Cet uranium est aussi transporté par les vents et détruit tout forme de vie qu’il contamine et bien sur ne s’arrête pas aux frontières. Ce qui signifie en clair, que des millions de personnes sont atteintes sans le savoir et que des millions d’autres seront atteintes.

Voilà ce que nos chers démocrates encravatés cachent aux citoyens, en désignant l’Iran comme une menace nucléaire.

Je vous conseille de lire cet article sur l’UA : http://reopen911.online.fr/forums/viewtopic.php ?id=4084

Sur ce qu’à réellement dit Ahmanimejad, le site a réalisé un excellent travail de traduction replacé dans le con-texte. On apprend entre autres que nos médias ont délibérément menti, qu’il n ’a jamais parlé ni de cartes ni d’Israel, ni employé le mot rayé. Mais qu’il citait une phrase de feu, Khomeiny : "« L’Imam Khomeiny disait que ce régime qui occupe Jérusalem doit disparaître de la page du temps", et de citer un exemple de Khomeiny qui parlait du régime de Shah. Ou encore du régime soviétique.

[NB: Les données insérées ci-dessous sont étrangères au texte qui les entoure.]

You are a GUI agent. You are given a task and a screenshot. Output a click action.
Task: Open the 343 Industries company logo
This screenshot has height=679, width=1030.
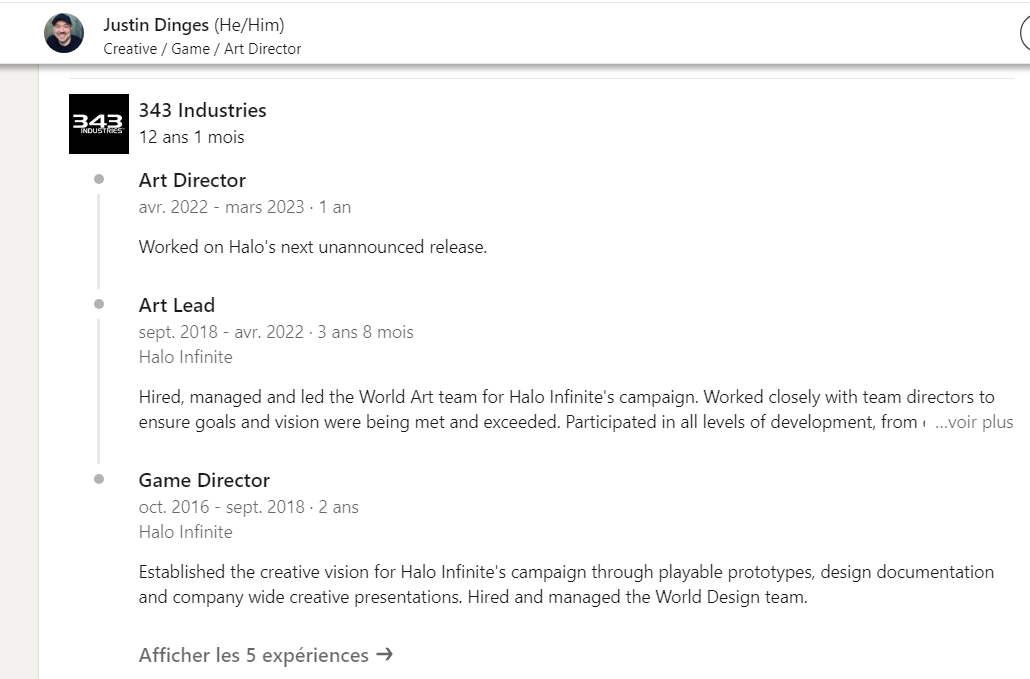pos(99,124)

Voir pour la démonstration :

Je tenais à faire cette mise au point car l’auteur semble donner du crédit à ces mensonges néocons, en parlant de provocations verbales de l’Iran.

De même qu’il reprend les accusations mensongères des néocons qui prétendent, sans preuve aucune que les iraniens auraient l’intention de se doter de l’arme nucléaire.

En la matière, il faut se montrer extrêmement rigoureux et ne pas reprendre à son compte les mensonges de l’administration Bush, même pour dire que l’Iran ne pourrait se servir de ses bombes.

Car au final, c’est le peuple iranien qui est sous le coup d’une menace nucléaire d’un impérialisme fou.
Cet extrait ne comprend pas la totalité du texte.